Take a 27-level dungeon with over 600 encounters, a huge chunk of which was designed by Monte Cook (and the rest by the talented crew of RPG veterans at Super Genius Games), add five related adventures with awesome names like Temple of the Black Goat, lay it all out on a website with extensive links connecting all the various parts of the dungeon, and you’ve got DungeonaDay.
DungeonaDay has a somewhat complicated history, but the short version is: it was a members-only website that’s currently defunct for financial reasons. Super Genius Games has launched a Kickstarter campaign to bring it back. It was originally created for D&D 3.5, but the later levels have Pathfinder conversions, and one of the potential stretch goals of the Kickstarter is to Pathfinderize the whole thing.

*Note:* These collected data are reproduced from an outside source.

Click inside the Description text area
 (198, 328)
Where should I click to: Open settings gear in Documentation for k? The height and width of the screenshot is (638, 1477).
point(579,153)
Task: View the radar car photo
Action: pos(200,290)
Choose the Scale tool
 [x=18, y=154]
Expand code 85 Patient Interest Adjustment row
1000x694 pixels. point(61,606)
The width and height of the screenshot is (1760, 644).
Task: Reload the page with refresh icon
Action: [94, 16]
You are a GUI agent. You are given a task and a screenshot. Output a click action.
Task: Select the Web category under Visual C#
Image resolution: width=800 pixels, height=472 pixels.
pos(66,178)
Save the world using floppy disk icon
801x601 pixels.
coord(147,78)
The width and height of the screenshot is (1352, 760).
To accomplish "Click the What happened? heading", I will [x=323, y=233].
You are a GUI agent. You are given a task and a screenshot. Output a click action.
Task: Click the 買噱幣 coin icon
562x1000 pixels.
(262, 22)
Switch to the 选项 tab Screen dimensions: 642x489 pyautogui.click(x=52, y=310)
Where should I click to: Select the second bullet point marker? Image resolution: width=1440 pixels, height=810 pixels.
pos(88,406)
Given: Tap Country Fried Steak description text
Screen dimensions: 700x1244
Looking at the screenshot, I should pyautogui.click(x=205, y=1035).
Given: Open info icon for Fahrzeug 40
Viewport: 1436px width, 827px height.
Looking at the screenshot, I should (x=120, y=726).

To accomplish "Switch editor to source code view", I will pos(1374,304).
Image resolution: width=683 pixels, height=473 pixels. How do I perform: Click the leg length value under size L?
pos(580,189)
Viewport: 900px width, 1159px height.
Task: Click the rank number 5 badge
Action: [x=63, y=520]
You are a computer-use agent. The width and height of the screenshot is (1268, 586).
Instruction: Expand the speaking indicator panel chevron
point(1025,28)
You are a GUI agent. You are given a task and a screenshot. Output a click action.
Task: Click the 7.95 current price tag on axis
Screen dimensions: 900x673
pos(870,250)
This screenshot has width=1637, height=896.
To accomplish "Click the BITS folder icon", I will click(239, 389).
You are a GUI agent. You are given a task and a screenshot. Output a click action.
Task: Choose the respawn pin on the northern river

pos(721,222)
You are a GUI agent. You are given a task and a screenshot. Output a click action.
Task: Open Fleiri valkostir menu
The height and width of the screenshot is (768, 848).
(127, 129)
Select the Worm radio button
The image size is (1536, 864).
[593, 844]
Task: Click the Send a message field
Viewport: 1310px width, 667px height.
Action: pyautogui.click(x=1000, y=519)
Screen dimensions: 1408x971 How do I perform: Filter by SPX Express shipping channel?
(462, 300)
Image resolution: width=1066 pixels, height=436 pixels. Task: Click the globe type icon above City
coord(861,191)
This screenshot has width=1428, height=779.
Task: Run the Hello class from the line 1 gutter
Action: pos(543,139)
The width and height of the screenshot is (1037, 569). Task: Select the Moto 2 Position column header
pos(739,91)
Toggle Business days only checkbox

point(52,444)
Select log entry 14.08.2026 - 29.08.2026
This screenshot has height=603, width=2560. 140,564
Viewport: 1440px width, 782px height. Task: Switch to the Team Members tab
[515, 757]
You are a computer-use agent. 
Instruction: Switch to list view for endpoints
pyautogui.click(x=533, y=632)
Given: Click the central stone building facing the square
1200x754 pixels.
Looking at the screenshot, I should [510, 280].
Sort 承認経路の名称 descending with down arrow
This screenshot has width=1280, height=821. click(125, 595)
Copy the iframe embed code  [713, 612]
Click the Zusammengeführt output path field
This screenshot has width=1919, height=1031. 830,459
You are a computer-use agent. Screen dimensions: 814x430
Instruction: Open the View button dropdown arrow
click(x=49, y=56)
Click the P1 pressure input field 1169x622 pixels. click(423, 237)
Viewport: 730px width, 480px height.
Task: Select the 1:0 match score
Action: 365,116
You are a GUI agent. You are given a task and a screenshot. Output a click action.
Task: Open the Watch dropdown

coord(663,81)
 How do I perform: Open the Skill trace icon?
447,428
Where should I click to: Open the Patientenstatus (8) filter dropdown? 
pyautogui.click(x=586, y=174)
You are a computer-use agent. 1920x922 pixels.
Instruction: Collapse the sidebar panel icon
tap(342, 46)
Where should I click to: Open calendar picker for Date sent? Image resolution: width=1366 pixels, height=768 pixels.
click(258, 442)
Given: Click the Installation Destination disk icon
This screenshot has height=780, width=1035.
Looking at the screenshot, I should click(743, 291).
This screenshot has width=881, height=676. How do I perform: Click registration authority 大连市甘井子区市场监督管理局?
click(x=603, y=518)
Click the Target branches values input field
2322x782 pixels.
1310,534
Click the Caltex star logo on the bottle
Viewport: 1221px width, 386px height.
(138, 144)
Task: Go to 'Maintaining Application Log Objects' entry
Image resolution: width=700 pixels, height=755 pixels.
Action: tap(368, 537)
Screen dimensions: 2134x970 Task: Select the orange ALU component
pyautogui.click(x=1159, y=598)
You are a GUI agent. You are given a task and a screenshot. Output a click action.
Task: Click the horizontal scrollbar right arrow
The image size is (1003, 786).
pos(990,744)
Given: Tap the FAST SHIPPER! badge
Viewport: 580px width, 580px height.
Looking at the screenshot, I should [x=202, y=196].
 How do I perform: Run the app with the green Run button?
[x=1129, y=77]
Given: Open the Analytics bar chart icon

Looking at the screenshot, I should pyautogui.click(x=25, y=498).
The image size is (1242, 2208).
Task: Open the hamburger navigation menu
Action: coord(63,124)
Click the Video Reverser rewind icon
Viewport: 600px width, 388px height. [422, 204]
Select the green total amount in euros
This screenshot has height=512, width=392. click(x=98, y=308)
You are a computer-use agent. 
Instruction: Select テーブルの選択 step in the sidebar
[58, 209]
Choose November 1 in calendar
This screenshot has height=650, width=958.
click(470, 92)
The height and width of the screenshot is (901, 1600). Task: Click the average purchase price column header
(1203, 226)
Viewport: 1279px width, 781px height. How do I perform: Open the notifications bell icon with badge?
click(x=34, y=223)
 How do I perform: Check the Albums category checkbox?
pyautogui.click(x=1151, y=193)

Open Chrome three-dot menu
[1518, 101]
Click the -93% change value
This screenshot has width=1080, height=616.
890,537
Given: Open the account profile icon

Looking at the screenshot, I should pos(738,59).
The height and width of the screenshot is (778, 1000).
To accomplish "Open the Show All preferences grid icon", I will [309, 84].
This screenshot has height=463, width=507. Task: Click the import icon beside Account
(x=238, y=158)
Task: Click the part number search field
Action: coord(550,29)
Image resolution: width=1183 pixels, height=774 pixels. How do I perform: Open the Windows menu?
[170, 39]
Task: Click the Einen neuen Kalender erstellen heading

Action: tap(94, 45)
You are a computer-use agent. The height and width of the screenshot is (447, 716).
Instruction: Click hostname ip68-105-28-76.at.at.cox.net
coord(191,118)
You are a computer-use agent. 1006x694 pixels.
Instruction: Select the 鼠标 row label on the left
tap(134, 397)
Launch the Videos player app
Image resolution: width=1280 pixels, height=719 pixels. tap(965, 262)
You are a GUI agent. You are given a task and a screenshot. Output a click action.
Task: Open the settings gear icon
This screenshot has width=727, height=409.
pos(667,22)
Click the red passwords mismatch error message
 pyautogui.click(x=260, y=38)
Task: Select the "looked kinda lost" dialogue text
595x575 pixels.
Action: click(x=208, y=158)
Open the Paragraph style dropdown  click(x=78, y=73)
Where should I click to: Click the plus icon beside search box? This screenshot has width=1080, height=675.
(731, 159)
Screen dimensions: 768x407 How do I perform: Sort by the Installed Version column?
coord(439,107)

But as the site’s FAQ puts it:
“Whether you’re using an older or a newer edition of the game, or some variant system, or an entirely different game system altogether, if you just like dungeons, you’re going to find Dungeonaday.com completely useful. The amount of time focused on game mechanics is small. The focus is on cool encounters, weird tricks and traps, fun battles, unique locations, and all those great things that go into really fun dungeon adventures. It’s not about feats, THAC0, or healing surges. It’s about imprisoned demon lords, facing off with an evil swordsman over a pit of boiling lava, and magical cubes that suck you into a tesseract prison.”
It’s talk like that that makes me think, “If it were legal to marry a game company, I’d propose to Super Genius Games on the spot.”
Anyway, you can still check out the original DungeonaDay site and explore some of the first few levels. There’s a huge amount of content involved, literally an entire campaign’s worth, from character level 1 to 20.